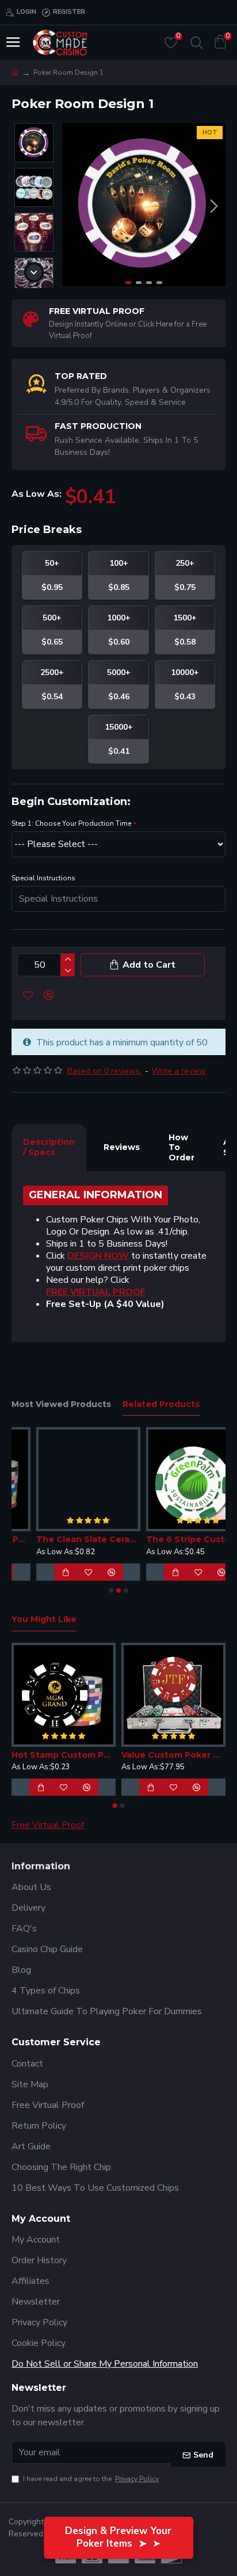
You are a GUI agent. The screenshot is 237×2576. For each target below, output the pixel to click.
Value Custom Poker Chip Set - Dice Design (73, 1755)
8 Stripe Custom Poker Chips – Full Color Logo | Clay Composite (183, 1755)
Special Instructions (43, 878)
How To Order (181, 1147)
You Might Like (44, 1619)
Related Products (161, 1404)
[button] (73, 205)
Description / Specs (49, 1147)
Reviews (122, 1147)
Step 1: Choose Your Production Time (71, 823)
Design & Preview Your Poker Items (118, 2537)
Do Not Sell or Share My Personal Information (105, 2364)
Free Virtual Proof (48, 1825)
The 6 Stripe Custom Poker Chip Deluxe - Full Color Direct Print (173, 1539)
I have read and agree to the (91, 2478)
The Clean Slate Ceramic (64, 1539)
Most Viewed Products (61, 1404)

------------------------------------------------------------

#### Task directions:
Everything in the entries above must be output again exactly, except the pictures.

#### Expected answer:
You are a GUI agent. The screenshot is 237×2576. For each target below, output the pixel to click.
Value Custom Poker Chip Set - Dice Design (73, 1755)
8 Stripe Custom Poker Chips – Full Color Logo | Clay Composite (183, 1755)
Special Instructions (43, 878)
How To Order (181, 1147)
You Might Like (44, 1619)
Related Products (161, 1404)
[button] (73, 205)
Description / Specs (49, 1147)
Reviews (122, 1147)
Step 1: Choose Your Production Time (71, 823)
Design & Preview Your Poker Items (118, 2537)
Do Not Sell or Share My Personal Information (105, 2364)
Free Virtual Proof (48, 1825)
The 6 Stripe Custom Poker Chip Deluxe - Full Color Direct Print (173, 1539)
I have read and agree to the (91, 2478)
The Clean Slate Ceramic (64, 1539)
Most Viewed Products (61, 1404)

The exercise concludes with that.